Freeman et al. v. Quicken Loans, Inc.
Does Section 8(b) of RESPA (12 USC 2607(b)) prohibit a real estate settlement services provider from charging an unearned fee? The U.S. Supreme Court settled a division between the U.S. Circuit Courts of Appeals, and cleared the air for many in the mortgage industry in its May 24, 2012, decision.
Three couples claimed they were charged "unearned fees" at closing in violation of 12 USC 2607(b). Two of the couples claimed they paid loan discount fees of about $1,000 but got no reduction in their interest rates. Another couple challenged a $575 "loan processing fee" and an origination fee over $5,000.
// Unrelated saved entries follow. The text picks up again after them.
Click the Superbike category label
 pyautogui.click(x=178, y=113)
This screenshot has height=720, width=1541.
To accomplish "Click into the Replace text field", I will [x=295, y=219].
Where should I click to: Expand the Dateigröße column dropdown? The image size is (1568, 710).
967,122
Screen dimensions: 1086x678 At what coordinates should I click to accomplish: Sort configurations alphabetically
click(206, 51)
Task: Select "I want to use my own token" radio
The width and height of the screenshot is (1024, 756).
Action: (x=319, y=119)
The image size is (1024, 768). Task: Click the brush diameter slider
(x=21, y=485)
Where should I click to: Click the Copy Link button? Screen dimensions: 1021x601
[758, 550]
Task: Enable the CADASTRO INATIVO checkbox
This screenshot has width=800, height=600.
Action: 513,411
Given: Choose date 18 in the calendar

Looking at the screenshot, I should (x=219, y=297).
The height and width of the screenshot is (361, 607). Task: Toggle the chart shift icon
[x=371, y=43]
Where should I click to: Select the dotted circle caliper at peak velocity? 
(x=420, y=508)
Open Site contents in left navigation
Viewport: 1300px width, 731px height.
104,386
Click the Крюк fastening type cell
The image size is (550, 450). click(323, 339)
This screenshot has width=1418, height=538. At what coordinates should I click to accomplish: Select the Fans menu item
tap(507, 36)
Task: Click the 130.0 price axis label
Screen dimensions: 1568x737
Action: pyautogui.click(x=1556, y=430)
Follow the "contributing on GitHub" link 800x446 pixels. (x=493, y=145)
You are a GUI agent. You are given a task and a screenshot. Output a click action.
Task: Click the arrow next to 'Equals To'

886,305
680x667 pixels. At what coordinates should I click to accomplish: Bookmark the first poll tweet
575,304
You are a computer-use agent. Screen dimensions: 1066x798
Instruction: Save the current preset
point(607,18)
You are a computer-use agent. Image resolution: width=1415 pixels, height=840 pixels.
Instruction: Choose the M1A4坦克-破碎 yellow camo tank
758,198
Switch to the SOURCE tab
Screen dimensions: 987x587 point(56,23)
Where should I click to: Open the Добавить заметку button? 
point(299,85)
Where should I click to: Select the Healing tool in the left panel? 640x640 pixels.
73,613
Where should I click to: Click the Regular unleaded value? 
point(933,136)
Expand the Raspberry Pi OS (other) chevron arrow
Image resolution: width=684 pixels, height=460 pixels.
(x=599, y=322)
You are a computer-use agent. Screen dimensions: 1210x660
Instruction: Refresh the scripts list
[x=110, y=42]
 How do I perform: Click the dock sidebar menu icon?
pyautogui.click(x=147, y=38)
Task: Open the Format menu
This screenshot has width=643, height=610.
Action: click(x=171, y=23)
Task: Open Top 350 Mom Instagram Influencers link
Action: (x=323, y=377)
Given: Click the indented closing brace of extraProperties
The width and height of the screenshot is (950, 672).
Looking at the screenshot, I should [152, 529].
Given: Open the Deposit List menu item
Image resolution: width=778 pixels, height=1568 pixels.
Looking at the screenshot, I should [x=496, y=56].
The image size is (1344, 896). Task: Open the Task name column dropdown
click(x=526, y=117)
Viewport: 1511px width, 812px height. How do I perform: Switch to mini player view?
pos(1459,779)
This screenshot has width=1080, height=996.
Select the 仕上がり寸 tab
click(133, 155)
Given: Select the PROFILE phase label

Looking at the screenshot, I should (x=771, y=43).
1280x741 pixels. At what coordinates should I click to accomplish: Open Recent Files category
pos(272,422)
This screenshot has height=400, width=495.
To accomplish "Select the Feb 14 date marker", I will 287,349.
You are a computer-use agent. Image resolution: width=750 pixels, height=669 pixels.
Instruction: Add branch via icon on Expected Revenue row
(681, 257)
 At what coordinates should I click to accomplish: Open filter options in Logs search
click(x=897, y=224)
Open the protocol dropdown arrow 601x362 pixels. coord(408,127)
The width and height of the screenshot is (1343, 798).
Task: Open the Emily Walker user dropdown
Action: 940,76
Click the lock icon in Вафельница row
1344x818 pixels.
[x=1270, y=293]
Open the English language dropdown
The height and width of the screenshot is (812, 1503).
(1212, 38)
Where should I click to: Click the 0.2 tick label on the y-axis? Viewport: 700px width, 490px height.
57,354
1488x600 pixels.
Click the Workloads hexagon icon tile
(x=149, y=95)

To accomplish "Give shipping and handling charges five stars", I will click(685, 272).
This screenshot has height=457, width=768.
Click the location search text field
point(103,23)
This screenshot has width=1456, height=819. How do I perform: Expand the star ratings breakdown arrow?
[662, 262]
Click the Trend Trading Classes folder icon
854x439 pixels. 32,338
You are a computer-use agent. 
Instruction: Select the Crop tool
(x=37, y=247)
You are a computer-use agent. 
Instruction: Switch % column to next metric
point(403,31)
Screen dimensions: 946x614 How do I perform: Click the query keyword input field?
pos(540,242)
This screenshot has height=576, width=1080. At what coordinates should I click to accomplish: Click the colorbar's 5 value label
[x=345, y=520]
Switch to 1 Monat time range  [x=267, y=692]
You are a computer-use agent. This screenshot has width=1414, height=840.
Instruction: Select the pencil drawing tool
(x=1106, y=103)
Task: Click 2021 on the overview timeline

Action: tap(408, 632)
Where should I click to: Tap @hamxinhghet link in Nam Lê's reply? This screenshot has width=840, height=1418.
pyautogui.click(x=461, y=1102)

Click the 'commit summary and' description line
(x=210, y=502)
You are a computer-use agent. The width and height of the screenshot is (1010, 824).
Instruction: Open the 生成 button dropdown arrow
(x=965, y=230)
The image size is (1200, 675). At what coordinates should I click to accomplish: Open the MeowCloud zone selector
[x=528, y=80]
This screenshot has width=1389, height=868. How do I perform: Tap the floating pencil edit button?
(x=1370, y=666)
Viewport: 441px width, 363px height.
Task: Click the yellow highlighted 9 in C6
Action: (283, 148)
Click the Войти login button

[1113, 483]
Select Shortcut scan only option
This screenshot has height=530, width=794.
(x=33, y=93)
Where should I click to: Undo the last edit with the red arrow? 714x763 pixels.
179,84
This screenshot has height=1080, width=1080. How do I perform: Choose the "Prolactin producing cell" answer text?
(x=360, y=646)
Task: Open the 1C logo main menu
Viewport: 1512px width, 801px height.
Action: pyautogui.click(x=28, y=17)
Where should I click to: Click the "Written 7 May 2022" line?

The Court unanimously agreed that Section 2607(b) is to be construed literally: “No person shall give and no person shall accept any portion, split, or percentage of any charge made or received for the rendering of a real estate settlement service in connection with a transaction involving a federally related mortgage loan other than for services actually performed.” In the view of the Court, Section 8(b) “unambiguously covers only a settlement-service provider’s splitting of a fee with one or more other persons; it cannot be understood to reach a single provider’s retention of an unearned fee.”
The decision effectively nullifies at least a portion of a 2001 HUD policy statement (66 FR 53059) that interpreted Section 2607(b) "as not being limited to situations where at least two persons split or share an unearned fee." Lenders will be watching for reaction from the CFPB, which assumed authority for interpreting RESPA from HUD on July 21, 2011.